“The war for talent is over, and the talent won.”

This year, for the first time in more than five years, employees are in charge. Companies have reduced costs, restructured, rationalized spending, and pushed people to work harder than ever. More than 60% of organizations tell us one of their top is dealing with “the overwhelmed employee.

Our Top Seven predictions for 2014

1. Talent, skills, and capability needs become global.

In 2014 key skills will be scarce.  Software engineering, energy and life sciences, mathematics and analytics, IT, and other technical skills are in short supply.  And unlike prior years, this problem is no longer one of “hiring top people” or “recruiting better than your competition.” Now we need to source and locate operations around the world to find the skills we need.

You must expand your sourcing and recruiting to a global level. Locate work where you can best find talent. And build talent networks which attract people around the world.

2. Integrated capability Development Replaces Training.

The “training department” will be renamed “capability development.” Companies will find skills short and they will have to build a supply chain for talent. Partner with universities, establish apprentice programs, create developmental assignments, and focus on continuous learning. Companies that focus on continuous learning in 2014 will attract the best and build for the future.

3. Redesign of Performance Management Accelerates.

The old-fashioned performance review is slowly going out the window. In 2014 companies will aggressively redesign their appraisal and evaluation programs to focus on coaching, development, continuous goal alignment, and recognition. The days of “stacked ranking” are slowly going away in today’s talent-constrained workplace, to be replaced by a focus on engaging people and helping them perform at extraordinary levels.

4. Redefine engagement: Focus on Passion and the Holistic Work Environment.

Engagement and retention will become a top priority. But rather than focus on engagement surveys, you will expand your horizons to look at engagement from a holistic standpoint. Your work environment, management practices, benefits and recognition programs, career development, and corporate mission all contribute to engagement. As you seek to attract and grow Millenials, you will re-imagine employee engagement in a new, integrated way. And rather than survey annually, new tools will let you monitor engagement continuously.

5. Take Talent Mobility and Career Development Seriously.

Talent mobility is with us for good:  thanks to tools like LinkedIn, Twitter, and Facebook people can find new jobs in a heartbeat. This means you, as an employer, need to provide internal talent mobility and career growth in your own organization. 2014 is the time to build a “facilitated talent mobility” strategy which includes open access to internal positions, employee assessment tools, interview guides, and leadership values that focus on internal development.Are your managers paid to “consume talent” or “produce talent?” Remember the best source of skills is within your own organization – if you cannot make internal mobility easy, good people will go elsewhere.
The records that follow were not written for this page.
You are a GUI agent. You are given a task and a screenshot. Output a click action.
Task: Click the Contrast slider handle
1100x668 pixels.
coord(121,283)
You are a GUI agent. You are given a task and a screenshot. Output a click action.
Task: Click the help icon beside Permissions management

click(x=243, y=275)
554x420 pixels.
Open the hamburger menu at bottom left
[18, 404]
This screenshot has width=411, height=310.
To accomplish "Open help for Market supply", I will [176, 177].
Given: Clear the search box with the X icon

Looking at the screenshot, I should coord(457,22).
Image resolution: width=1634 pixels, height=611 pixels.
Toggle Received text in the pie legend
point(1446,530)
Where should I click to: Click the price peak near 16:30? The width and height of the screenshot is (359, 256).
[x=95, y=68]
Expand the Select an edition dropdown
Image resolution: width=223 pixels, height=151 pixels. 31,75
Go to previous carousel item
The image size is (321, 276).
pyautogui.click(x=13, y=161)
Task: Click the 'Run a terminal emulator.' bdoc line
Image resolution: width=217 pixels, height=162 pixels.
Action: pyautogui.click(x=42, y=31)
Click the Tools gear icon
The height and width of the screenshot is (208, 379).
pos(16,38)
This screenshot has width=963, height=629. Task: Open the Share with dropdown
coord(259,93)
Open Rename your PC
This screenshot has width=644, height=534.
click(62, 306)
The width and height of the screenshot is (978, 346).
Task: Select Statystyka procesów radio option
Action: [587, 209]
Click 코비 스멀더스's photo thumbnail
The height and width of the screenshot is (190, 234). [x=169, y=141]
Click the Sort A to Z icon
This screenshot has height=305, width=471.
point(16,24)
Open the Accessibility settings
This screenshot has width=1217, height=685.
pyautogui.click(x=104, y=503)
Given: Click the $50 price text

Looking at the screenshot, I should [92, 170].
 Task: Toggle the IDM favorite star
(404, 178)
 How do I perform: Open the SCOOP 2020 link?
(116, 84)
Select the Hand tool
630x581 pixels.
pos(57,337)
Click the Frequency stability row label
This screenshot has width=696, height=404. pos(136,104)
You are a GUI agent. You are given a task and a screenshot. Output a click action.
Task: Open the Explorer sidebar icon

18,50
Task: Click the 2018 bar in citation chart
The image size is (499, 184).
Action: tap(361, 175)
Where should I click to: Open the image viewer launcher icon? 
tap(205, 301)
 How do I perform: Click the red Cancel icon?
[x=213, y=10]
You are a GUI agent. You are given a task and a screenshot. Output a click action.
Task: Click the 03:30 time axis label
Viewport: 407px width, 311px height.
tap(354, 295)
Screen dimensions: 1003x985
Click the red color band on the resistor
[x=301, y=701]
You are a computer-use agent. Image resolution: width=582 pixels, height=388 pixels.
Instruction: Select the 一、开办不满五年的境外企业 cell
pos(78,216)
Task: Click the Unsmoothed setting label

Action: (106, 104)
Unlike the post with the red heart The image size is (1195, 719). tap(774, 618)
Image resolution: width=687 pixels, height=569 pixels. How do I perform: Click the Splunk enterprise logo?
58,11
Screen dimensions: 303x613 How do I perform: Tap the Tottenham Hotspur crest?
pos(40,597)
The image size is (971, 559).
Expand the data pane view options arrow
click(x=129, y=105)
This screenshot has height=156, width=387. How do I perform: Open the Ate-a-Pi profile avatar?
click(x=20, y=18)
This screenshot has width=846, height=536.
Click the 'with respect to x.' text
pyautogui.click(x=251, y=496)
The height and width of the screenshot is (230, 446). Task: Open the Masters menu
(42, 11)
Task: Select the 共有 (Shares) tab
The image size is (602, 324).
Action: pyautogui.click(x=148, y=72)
6. Redesign and Reskill the HR Function.

Surprise: in our global Human Capital Trends research the need to “Reskill HR” was rated one of the top five challenges in every geography around the world. Why?  Because HR itself is changing dramatically and we need to continuously skill our own teams to maintain our relevance and value.

Our new High-Impact HR research, scheduled for launch in early 2014, shows statistically that high-performing companies invest in HR skills development, external intelligence, and specialization. In 2014 if you aren’t reinvesting in HR, you’ll likely fall behind.

7. Reinvent and Expand Focus on Talent Acquisition.

As the economy improves you will need to more aggressively and intelligently source and recruit. The talent acquisition market is the fastest-changing part of HR: new social recruiting, talent networks, BigData, assessment science, and recruiting platforms are being launched every month.

In 2014 organizations will need to integrate their talent acquisition teams, develop a global strategy, and expand their use of analytics, BigData, and social networks. Your employment brand now becomes more strategic than ever – so partner with your VP of Marketing if you haven’t already.  Today your ability to recruit is directly dependent on your engagement and retention strategy – what your employees experience is what is communicated in the outside world.